HUD issued a statement to Housing Wire from the department’s principal deputy assistant secretary, Edward Golding, who said HUD officials met with protesters on Wednesday.
He said the “meeting offered an important, constructive and meaningful opportunity to discuss broad goals we support with these community leaders. We are and will continue to be a strong and consistent supporter of those who toil on the front lines of our housing recovery.”
In the wake of the financial crisis, HUD established the Distressed Asset Stabilization Program, in which it sells pools of defaulted mortgages to investors at a discounted price and “provides the opportunity for the purchaser and borrower to avoid a costly foreclosure,” according to the program.
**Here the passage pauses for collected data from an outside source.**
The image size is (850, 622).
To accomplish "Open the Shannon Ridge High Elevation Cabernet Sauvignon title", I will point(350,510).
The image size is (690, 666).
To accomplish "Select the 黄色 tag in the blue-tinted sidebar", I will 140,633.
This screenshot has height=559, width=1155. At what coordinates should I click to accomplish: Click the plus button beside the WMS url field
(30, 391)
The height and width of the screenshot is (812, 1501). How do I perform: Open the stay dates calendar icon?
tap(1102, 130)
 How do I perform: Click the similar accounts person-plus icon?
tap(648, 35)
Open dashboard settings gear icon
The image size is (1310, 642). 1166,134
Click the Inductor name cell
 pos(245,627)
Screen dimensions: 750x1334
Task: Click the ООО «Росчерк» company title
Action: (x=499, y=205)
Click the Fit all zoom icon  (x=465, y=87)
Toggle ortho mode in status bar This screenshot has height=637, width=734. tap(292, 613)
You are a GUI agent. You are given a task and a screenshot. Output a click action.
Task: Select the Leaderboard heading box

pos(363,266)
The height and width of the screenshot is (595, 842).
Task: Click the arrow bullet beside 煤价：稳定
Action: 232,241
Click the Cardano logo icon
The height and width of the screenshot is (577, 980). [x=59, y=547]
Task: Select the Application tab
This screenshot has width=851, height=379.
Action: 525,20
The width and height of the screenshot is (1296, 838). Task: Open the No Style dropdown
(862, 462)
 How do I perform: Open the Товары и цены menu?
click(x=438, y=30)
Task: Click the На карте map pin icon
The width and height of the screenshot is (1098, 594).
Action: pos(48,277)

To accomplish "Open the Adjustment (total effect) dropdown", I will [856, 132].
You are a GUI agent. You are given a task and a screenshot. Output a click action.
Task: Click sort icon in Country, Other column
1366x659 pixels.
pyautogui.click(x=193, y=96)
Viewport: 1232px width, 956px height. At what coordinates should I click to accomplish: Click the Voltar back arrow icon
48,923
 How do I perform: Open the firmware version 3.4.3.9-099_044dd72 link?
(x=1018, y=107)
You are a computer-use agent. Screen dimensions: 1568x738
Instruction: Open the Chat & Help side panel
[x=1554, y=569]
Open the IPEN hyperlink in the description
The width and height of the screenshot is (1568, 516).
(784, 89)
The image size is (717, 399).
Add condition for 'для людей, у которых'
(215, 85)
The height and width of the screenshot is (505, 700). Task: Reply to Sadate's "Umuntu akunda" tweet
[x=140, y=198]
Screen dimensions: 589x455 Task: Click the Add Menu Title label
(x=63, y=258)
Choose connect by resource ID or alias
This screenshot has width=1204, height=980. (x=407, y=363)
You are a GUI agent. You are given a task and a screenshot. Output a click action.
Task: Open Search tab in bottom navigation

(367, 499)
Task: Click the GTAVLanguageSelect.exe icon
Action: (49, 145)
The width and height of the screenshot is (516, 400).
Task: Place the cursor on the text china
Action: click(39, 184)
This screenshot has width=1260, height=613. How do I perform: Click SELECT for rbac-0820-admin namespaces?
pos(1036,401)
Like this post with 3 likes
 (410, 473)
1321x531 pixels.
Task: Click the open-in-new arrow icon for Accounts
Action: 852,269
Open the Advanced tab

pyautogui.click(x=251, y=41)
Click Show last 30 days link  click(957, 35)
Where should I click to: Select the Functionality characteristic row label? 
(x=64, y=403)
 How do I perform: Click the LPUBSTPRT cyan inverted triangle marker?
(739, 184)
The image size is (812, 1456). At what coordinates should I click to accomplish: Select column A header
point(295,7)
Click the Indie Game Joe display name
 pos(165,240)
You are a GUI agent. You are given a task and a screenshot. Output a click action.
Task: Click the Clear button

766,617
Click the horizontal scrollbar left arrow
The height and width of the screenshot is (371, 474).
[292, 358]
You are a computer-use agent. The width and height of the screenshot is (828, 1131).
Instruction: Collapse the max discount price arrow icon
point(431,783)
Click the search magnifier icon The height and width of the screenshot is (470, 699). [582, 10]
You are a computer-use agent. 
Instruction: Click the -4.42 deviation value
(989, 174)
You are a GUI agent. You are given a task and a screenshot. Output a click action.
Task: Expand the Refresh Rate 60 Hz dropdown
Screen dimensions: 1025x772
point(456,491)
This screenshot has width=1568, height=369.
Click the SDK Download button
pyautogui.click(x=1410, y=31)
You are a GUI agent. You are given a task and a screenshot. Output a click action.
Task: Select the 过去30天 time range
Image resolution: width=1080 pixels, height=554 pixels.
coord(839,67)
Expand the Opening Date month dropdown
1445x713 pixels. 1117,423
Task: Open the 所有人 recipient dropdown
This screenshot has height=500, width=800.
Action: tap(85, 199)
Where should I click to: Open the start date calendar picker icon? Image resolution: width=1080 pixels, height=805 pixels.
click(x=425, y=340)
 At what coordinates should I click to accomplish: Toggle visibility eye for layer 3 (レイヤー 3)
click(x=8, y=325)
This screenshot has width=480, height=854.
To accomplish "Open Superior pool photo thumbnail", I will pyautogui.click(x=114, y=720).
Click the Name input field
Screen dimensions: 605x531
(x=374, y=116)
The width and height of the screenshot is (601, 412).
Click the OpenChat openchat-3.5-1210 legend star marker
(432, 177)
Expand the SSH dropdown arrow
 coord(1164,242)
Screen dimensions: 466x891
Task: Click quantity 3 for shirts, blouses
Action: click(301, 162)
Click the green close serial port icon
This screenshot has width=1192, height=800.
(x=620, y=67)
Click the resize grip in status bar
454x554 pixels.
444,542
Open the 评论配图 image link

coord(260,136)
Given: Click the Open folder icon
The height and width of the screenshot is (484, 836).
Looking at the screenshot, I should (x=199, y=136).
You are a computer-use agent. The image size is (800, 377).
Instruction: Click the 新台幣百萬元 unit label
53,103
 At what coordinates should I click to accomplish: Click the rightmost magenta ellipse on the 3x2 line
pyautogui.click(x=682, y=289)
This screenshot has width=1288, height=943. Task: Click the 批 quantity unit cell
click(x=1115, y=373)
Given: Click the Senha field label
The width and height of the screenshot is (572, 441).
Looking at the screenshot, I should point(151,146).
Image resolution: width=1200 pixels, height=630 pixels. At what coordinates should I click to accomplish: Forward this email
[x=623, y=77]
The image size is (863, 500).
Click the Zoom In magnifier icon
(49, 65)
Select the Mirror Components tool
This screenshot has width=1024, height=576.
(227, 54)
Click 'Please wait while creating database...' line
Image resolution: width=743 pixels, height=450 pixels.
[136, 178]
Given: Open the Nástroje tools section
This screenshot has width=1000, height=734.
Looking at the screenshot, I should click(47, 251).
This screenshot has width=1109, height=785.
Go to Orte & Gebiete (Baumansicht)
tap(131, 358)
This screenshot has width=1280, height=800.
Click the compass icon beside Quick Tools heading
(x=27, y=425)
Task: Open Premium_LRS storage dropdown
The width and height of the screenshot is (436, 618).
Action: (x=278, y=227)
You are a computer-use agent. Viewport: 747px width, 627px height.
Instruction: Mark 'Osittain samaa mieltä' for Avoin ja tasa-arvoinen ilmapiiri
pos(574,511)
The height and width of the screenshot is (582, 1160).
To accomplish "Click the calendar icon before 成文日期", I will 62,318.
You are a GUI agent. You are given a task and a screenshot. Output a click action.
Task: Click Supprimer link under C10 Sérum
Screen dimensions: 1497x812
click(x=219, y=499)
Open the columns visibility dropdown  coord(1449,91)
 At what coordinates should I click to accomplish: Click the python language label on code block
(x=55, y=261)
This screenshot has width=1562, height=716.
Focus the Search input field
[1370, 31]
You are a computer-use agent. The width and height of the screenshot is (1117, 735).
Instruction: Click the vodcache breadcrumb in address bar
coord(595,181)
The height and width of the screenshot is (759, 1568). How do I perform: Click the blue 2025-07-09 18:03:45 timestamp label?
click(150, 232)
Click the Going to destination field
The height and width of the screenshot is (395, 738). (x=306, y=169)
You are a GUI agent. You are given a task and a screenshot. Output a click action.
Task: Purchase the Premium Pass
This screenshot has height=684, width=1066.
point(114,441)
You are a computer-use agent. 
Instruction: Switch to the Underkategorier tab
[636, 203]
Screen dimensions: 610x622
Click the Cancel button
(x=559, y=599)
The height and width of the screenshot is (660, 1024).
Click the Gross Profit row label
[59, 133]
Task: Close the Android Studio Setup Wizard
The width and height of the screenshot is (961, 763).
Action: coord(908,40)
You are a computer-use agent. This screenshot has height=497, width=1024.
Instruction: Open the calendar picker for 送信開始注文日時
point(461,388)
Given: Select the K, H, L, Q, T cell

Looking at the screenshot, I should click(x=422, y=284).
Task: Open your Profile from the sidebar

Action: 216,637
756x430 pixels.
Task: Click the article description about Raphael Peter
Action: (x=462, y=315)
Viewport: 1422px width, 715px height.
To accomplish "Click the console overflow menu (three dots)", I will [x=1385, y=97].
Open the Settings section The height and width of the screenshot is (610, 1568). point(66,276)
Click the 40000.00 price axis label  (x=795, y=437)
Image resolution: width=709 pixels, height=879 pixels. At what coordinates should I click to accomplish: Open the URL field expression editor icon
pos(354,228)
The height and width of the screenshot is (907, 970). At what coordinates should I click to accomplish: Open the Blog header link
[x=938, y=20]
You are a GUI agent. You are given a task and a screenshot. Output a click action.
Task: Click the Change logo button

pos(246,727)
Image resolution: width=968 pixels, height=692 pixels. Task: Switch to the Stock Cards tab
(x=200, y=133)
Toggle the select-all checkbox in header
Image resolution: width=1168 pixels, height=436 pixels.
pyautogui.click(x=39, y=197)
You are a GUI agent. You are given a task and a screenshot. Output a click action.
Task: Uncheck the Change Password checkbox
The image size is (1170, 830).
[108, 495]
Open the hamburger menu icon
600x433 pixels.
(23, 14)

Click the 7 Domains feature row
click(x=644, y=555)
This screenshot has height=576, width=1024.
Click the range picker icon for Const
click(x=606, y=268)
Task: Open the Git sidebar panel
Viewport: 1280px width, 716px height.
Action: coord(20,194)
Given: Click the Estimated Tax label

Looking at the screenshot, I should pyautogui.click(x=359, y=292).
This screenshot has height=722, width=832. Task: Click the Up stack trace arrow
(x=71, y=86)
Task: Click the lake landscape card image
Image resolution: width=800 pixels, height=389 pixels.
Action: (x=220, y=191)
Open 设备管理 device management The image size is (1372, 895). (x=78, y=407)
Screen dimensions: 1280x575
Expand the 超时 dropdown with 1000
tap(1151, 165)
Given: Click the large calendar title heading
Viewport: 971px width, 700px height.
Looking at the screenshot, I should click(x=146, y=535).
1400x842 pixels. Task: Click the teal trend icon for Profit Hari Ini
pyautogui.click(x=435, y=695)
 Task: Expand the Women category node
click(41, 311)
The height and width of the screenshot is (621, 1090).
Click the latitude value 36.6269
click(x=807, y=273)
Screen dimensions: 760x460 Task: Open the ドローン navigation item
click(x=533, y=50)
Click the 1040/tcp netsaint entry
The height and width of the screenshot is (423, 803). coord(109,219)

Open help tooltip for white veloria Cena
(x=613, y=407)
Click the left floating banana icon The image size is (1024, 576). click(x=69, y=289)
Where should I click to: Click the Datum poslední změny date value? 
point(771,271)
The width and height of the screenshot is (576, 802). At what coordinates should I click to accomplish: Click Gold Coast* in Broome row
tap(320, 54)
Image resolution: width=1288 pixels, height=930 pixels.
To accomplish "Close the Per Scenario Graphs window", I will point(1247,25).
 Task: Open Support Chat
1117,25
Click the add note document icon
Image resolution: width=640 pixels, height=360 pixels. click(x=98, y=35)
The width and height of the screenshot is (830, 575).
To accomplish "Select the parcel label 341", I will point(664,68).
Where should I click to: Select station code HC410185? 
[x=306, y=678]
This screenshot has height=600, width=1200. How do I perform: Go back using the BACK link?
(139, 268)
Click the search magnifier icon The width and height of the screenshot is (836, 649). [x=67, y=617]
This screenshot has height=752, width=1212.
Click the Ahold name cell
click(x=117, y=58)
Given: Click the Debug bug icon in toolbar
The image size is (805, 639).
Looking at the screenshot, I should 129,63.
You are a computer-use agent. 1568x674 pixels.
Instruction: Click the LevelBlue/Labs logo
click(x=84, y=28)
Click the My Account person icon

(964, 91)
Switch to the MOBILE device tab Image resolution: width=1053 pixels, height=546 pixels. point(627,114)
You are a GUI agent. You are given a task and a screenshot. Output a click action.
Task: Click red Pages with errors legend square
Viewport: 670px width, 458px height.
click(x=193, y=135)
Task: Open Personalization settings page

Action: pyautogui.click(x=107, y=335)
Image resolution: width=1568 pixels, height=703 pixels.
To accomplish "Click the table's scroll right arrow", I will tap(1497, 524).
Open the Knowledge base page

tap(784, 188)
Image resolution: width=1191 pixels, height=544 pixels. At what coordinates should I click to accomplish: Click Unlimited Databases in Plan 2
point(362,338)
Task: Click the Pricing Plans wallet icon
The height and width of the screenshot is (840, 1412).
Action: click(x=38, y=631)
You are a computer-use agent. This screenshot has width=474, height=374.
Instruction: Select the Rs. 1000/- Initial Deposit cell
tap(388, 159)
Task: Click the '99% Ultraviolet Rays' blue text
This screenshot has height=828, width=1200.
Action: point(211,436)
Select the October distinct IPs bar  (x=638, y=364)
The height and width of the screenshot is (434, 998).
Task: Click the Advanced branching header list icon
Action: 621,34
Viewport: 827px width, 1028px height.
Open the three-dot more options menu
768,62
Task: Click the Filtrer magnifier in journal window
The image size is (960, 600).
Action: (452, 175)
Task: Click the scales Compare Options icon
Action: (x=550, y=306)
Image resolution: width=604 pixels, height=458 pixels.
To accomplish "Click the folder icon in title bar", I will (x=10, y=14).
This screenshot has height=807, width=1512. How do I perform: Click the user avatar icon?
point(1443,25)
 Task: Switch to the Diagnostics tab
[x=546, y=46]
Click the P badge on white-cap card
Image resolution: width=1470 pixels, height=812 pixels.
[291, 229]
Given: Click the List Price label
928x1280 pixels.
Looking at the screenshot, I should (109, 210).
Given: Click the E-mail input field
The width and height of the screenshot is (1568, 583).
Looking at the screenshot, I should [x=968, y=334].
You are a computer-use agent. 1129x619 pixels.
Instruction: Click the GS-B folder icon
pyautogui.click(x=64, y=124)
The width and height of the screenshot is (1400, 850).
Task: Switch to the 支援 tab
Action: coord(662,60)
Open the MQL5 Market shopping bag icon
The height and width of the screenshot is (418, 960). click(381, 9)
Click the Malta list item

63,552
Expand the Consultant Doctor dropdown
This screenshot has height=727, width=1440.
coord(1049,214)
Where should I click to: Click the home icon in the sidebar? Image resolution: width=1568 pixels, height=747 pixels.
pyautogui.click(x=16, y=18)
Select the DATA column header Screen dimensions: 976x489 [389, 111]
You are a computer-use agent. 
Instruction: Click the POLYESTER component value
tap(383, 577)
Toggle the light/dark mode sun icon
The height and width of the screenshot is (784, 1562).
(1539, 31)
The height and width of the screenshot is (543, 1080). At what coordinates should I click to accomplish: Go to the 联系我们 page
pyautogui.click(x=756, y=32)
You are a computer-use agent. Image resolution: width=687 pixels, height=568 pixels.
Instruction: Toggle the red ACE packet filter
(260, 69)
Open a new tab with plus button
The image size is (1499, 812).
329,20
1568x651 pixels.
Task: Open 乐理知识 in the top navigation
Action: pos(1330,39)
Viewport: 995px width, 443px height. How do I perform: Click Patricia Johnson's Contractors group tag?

HUD has sold more than $17.3 billion worth of distressed loans since 2010, and 95 percent have been purchased by investment firms, according to Bloomberg.
Warren is quoted in The American Prospect as pointing out that “many of these banks and funds were responsible for fueling the housing bubble in the first place — leading to the crash that hit these families like a punch to the gut. Now these same banks and funds are turning around and scooping up these loans at bargain-basement rates so they can profit from them a second time.”
A 2013 Federal Reserve report noted that investors without ties to a neighborhood can pose risks to a local housing market, especially “if investors have difficulties managing such large stocks of rental properties or fail to adequately maintain their homes.”
“Such behavior,” the Fed said, “could lower the quality of the neighborhoods in which investors own rental properties.”
The report said that the involvement of large business investors has some upside, since they are able to deploy “capital to purchase and renovate houses that otherwise might have remained vacant for a long time.”
But community organizers and activists say financial firms disproportionately turn the properties into rentals, often keeping rents high in tight markets and displacing low-income families from their homes.
“The vast majority of the mortgages are still going to Wall Street speculators who after a year move to foreclose on too many of these families and turn these properties to rental backed securities,” Amy Schur, the campaign director for the Alliance of Californians for Community Empowerment, told ThinkProgress. “This is not what these government entities should be tasked with or fueling.”